**Exercise goal:** List every line in the data that contains the string "Viewport".

┌────────

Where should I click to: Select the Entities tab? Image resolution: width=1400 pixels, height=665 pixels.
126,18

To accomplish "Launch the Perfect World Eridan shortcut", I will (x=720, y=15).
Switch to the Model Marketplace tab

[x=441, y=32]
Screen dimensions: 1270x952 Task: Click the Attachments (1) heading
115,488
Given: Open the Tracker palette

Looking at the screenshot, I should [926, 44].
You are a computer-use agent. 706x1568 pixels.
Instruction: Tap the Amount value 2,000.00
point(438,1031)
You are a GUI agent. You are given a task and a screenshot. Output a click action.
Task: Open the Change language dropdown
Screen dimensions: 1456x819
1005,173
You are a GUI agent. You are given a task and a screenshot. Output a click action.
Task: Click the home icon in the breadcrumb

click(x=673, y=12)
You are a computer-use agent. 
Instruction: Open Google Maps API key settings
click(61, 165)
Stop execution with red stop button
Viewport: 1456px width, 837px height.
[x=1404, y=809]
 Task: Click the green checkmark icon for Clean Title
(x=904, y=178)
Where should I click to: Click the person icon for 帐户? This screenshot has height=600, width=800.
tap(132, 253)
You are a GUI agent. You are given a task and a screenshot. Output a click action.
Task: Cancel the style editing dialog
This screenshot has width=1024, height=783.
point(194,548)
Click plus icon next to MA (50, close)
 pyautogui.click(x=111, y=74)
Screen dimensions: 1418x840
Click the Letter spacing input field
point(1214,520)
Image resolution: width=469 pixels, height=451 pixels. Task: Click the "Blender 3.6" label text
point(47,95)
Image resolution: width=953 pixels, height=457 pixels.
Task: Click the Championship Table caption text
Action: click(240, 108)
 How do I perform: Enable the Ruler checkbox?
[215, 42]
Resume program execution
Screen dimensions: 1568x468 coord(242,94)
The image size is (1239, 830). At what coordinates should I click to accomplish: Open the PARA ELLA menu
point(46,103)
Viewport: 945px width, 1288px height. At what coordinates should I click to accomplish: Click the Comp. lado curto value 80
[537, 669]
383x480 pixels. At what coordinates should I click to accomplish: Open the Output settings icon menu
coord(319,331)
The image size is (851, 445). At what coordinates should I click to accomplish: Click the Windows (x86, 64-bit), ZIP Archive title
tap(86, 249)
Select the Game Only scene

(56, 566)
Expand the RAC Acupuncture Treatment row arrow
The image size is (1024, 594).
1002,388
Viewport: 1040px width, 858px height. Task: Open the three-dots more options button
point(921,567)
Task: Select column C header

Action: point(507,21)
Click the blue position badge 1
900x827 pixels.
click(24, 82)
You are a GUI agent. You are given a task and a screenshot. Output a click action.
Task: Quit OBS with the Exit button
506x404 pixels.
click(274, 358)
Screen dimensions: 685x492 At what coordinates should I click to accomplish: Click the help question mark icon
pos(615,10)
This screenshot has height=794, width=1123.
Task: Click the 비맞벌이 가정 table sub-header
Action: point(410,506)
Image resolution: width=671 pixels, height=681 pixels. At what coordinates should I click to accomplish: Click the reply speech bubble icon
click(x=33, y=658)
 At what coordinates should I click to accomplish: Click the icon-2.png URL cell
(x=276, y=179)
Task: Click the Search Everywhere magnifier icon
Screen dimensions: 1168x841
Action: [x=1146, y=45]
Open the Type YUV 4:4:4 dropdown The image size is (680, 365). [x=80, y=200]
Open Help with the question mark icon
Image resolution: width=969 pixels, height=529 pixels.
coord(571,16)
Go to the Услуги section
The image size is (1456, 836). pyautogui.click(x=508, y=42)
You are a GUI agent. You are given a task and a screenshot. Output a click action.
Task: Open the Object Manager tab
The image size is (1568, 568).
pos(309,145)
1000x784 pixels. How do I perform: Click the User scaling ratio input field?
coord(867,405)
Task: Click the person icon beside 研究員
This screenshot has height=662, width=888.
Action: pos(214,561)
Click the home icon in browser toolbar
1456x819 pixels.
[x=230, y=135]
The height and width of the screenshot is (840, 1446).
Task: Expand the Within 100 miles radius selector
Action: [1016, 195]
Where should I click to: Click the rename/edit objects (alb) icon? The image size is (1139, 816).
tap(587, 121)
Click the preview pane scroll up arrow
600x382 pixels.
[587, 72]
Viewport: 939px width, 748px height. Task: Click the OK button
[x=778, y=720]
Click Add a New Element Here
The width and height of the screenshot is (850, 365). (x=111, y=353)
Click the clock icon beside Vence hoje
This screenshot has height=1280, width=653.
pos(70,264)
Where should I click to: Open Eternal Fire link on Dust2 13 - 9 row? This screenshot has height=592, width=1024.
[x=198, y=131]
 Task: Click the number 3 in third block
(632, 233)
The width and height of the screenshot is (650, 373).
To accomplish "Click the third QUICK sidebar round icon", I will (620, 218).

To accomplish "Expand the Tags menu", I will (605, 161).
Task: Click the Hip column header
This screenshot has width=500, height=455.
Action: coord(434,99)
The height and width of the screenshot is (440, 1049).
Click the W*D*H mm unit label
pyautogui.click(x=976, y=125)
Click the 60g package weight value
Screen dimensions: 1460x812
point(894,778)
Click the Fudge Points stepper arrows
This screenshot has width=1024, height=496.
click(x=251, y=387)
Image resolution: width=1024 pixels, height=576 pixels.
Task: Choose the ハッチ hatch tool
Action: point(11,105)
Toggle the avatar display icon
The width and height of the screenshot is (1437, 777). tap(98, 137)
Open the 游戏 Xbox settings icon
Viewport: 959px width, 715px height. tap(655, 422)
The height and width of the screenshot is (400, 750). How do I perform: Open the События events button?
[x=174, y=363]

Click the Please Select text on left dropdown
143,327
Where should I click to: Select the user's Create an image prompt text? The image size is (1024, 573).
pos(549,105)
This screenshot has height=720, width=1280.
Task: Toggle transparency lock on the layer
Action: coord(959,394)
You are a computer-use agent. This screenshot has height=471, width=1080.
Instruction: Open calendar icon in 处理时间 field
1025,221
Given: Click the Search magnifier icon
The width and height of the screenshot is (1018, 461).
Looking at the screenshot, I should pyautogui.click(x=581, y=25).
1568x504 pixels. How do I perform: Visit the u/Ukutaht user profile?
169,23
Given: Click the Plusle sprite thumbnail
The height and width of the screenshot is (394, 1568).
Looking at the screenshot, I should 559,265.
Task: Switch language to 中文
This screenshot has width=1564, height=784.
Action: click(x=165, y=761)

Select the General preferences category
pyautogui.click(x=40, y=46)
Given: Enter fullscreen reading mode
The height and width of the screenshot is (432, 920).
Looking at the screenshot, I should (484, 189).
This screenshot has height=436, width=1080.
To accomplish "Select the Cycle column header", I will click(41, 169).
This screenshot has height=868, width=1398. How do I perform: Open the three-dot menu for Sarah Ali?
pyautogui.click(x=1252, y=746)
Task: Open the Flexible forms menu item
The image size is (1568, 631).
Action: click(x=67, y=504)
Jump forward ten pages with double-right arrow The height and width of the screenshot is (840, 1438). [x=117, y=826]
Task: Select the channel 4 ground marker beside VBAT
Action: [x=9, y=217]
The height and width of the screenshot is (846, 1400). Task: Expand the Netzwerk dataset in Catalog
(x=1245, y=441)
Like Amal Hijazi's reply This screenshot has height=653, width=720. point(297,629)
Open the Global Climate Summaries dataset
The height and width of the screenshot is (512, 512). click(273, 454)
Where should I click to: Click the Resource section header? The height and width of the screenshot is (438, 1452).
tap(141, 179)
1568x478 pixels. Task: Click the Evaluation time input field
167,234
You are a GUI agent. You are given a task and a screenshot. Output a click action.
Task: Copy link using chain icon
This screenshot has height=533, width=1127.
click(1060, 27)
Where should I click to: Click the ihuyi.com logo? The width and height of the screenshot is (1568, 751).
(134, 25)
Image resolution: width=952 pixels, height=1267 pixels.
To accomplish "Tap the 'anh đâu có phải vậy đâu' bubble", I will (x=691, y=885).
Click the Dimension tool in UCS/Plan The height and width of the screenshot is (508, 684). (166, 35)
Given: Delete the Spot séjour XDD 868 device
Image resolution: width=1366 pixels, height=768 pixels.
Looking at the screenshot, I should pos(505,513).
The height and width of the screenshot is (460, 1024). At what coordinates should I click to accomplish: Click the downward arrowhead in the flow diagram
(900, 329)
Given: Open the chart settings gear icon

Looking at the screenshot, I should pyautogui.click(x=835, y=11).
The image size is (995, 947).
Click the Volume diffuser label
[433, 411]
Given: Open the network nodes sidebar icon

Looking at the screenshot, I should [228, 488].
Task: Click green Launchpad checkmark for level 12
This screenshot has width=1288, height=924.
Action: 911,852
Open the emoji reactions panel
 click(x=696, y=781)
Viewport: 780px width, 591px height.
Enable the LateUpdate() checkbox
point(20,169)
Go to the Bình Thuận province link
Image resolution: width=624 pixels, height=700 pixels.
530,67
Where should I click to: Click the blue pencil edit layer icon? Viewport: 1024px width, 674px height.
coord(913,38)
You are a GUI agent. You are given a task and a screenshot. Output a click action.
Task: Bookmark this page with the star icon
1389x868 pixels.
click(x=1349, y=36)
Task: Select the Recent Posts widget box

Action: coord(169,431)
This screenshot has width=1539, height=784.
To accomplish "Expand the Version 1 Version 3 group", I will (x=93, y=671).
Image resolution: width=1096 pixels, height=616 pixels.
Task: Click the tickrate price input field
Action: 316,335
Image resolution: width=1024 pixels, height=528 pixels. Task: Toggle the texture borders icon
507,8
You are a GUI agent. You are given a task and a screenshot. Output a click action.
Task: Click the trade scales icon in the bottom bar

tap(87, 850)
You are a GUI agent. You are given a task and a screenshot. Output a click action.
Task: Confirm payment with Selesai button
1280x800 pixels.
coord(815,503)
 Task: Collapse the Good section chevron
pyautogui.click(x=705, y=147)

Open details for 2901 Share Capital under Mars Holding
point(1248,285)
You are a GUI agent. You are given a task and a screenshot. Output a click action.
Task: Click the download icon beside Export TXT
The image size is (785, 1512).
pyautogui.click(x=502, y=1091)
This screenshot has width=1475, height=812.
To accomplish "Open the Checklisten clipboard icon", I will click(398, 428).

└────────

**Result of the task:**
Viewport: 1456px width, 837px height.
Viewport: 945px width, 1288px height. At what coordinates should I click to accomplish: Click the Comp. lado curto value 80
Viewport: 1040px width, 858px height. Task: Open the three-dots more options button
Viewport: 939px width, 748px height. Task: Click the OK button
Viewport: 959px width, 715px height. tap(655, 422)
Viewport: 780px width, 591px height.
Where should I click to: Click the blue pencil edit layer icon? Viewport: 1024px width, 674px height.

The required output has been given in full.